Constance Markievicz portrait presented to UK House of Commons
On Wednesday 18 July 2018 Ceann Comhairle Seán Ó Fearghail presented John Bercow MP, Speaker of the UK House of Commons, with a replica portrait of Constance Markievicz on behalf of the Oireachtas. It is a reproduction of a 1901 original by Boleslaw von Szankowski, held by Dublin City Gallery The Hugh Lane. The presentation of the painting forms part of the Votáil100 initiative marking the centenary of women’s suffrage, as Markievicz was the first women ever elected to the Uk House of Commons, though as a Sinn Féin MP she did not take her seat. The ceremony at Westminster was attended by a number of members of the Oireachtas, including Senators Ivana Bacik, Alice-Mary Higgins and Rose Conway-Walsh, Fiona O’Loughlin TD, and Catherine Martin TD.
Constance Gore-Booth (1868-1927), later Countess Markievicz, was born into a prominent Protestant landowning family in Co. Sligo. She was brought up and educated at the family seat of Lissadell, and seemed to be embarking on a similar path to many young women of her class when she was made her debut in society before Queen Victoria at Buckingham Palace in 1887.
She attended art college in London (in the face of opposition from her parents) but by 1896 she was becoming increasingly interested in the issue of women’s suffrage. In 1898 she went to Paris to continue her studes, where she met Casimir Markievicz, a fellos student and Polish count whom she married in 1898. They later moved to Dublin and became fixtures in artistic and cultural circles. By 1910 Constance had separated form her husband (they remained on good terms and she kept her title) and had become increasingly interested in radical nationalist politics; in 1911 she was arrested for protesting against the visit of George V. She was instrumental in founding the republican boy boy scout movement Na Fianna Éireann and Cumann na mBan (the female auxiliary to the Irish Volunteers). Alongside the causes of feminism and republicanism, Markiewicz became interested in socialism. She organised soup kitchens during the 1913 Lockout and joined James Connolly’s Irish Citizen Army. An enthusiastic and eloquent militant, she was fiercely opposed to the British war effort but as a member of the Citizen Army fought in the Easter Rising and was imprisoned until June 1917, when she was released during the general anmesty for prisoners. By now she had converted to Catholicism, and she also became involved with the revived Sinn Fein (she had originally joined the party in 1908). Having been imprisoned in 1918 on suspicion of plotting with Germany, in December she became the first woman ever elected to Westminster as a Sinn Fein MP for Dublin. She was released in March 1919 and became the minister for labour in the first Dáil but was soon rearrested for making a seditious speech and served four months hard labour in Cork. She received a two year sentence in September 1920, having spent most of the time since her previous release on the run.
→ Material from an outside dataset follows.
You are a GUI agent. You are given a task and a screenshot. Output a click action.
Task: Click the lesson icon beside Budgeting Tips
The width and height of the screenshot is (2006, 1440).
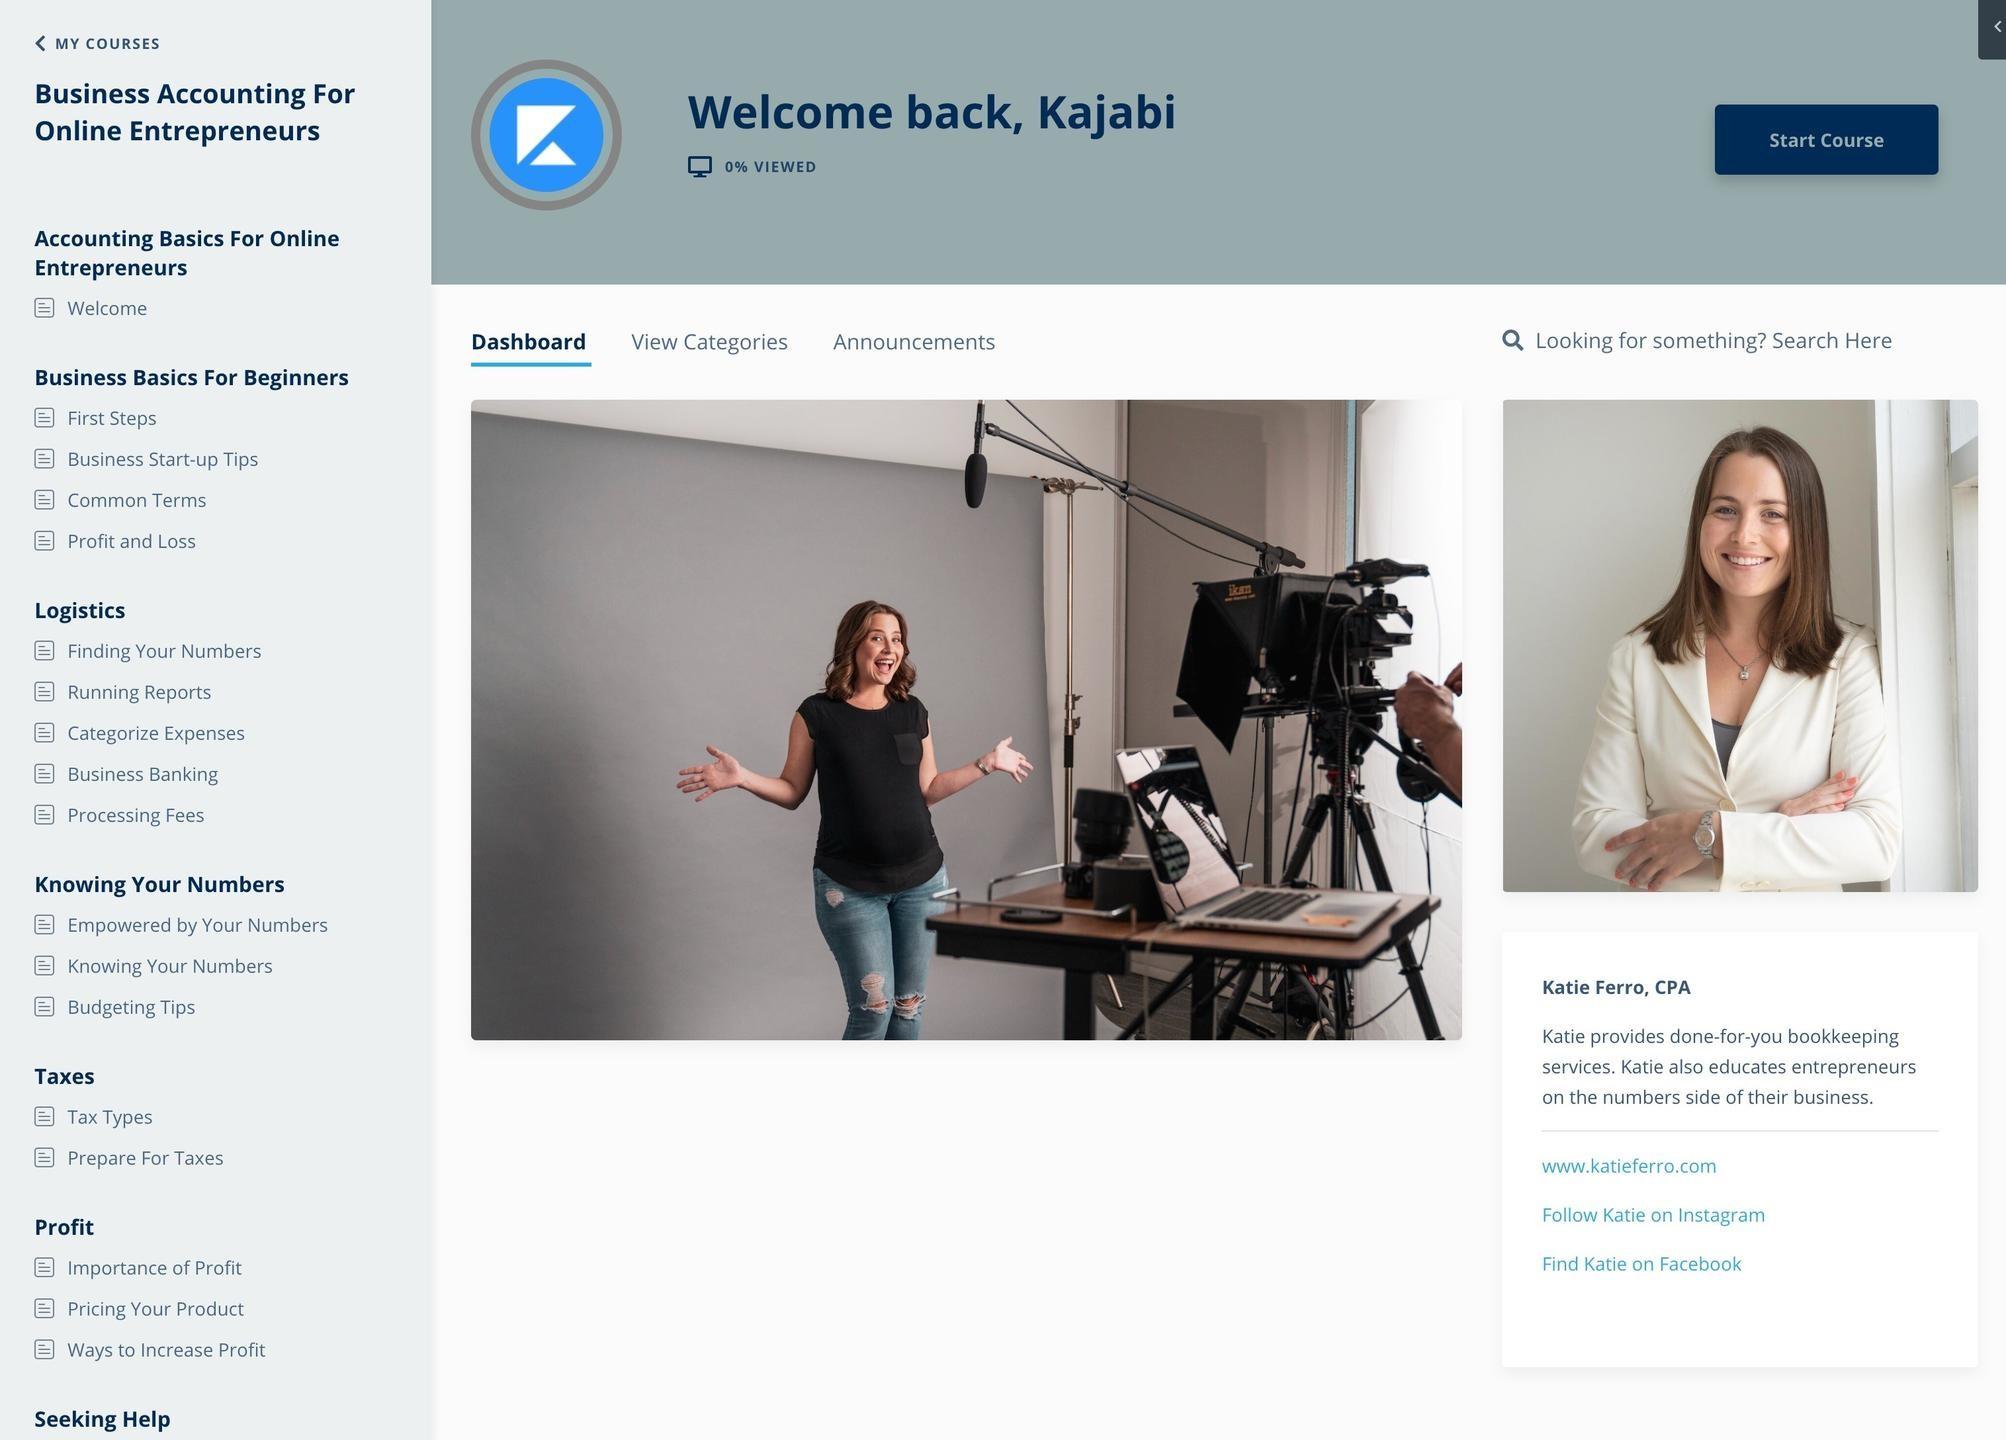click(x=44, y=1007)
Markievicz vehemently opposed the treaty of December 1921, and spent much of the civil war on the run, devoting herself to propaganda. She was elected to the new Dáil in August 1923 but refused to swear the required oath of allegiance to the king and was barred. She was arrested yet again in November 1923 for organising a petiton for the relase of republican prisoners but was released herself before Christmas after going on hunger strike. Markievicz drifted to the margins thereafter but joined Éamon de Valera’s Fianna Fáil on its founding in 1926, and was elected as a Fianna Fáil TD in June 1927, but her colourful career had taken a toll and she died after a short illness in July 1927. ‘Countess’ Markievicz remains one of the most eye-catching and famous individuals of the Irish revolution: her ascendancy background and bohemian youth gave way to a ferociously militant republicanism and a commitment to social justice that was perhaps unusual amongst many of her peers; the latter ensured that she was held in great affection by Dublin’s poor. She is buried in Dublin’s Glasnevin Cemetery.
The portrait will be on display as part of the UK parliament’s ‘Voice & vote’ exhibition until 6 October 2018.